### TEXTO FUENTE:
· · · · ·

Wilde se dio cuenta de que su poesía era demasiado visual y quiso curarse de ese defecto: quiso hacer
poesía que fuera también auditiva, musical, digamos como la poesía de Tennyson o de Verlaine, a
quienes él quería y admiraba tanto. Wilde se dijo: “Los griegos sostuvieron que Homero era ciego para
significar que la poesía no debe ser visual, que su deber es ser auditiva”. De ahí el “de la musique avant
toute chose” de Verlaine, de ahí el simbolismo contemporáneo de Wilde.
Podemos pensar que Homero no existió pero que a los griegos les gustaba imaginarlo ciego para insistir
en el hecho de que la poesía es ante todo música, que la poesía es ante todo la lira, y que lo visual
puede existir o no existir en un poeta. Yo sé de grandes poetas visuales y sé de grandes poetas que no
son visuales: poetas intelectuales, mentales, no hay por qué mencionar nombres.

· · · · ·

### TAREA REQUERIDA 1:
Renombra "Insert tab" como "Data tab" en las líneas del listado que van desde su comienzo hasta la línea que contiene "Looking at the screenshot, I should click(1244, 14).", ambas incluidas. Reproduce esas líneas sin ningún otro cambio.
El texto fuente y el listado son materiales independientes entre sí.

· · · · ·

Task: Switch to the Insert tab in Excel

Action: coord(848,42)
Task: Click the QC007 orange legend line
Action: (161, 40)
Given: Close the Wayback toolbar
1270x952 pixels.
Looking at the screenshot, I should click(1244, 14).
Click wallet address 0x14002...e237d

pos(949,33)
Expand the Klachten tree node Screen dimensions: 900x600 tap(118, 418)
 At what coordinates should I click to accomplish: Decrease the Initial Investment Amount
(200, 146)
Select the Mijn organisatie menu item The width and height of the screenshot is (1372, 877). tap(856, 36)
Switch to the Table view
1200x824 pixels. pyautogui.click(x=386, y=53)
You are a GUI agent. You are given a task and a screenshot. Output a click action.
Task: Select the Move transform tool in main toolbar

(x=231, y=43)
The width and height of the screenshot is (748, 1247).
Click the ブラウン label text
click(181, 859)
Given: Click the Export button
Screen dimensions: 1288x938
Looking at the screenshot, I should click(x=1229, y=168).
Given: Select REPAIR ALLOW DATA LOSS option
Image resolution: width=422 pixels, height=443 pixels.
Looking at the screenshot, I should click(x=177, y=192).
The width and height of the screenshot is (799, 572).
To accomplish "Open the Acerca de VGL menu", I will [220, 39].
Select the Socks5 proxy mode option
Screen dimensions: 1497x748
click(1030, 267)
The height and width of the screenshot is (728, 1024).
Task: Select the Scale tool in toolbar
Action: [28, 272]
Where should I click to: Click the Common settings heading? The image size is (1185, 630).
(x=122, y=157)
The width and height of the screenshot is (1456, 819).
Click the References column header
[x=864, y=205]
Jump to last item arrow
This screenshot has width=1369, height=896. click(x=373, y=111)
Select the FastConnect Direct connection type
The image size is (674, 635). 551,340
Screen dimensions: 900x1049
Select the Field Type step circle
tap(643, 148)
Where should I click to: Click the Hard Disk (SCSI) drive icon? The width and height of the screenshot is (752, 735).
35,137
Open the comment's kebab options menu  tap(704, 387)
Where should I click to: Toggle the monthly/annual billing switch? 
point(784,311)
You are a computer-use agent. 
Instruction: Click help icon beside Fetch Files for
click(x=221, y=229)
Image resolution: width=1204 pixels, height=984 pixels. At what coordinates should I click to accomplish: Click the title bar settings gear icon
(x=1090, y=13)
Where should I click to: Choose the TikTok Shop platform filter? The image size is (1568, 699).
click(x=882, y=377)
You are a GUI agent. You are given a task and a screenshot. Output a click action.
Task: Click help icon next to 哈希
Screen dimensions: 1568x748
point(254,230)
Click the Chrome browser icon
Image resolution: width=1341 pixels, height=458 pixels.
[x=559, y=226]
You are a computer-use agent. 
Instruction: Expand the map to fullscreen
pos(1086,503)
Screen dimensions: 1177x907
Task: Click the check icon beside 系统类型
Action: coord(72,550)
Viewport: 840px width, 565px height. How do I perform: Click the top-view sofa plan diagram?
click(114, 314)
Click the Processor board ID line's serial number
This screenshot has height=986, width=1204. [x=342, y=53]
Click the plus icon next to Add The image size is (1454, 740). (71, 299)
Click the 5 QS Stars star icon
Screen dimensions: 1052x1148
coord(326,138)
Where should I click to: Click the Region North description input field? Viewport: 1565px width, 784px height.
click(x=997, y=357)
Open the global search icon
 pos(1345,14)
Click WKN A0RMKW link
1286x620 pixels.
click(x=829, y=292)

· · · · ·

### TAREA REQUERIDA 2:
Según el texto fuente, ¿para significar qué sostuvieron los griegos que Homero era ciego, según se dijo Wilde?

### RESPUESTA ESCRITA 1:
Task: Switch to the Data tab in Excel

Action: coord(848,42)
Task: Click the QC007 orange legend line
Action: (161, 40)
Given: Close the Wayback toolbar
1270x952 pixels.
Looking at the screenshot, I should click(1244, 14).

### RESPUESTA ESCRITA 2:
Para significar que la poesía no debe ser visual, sino que su deber es ser auditiva.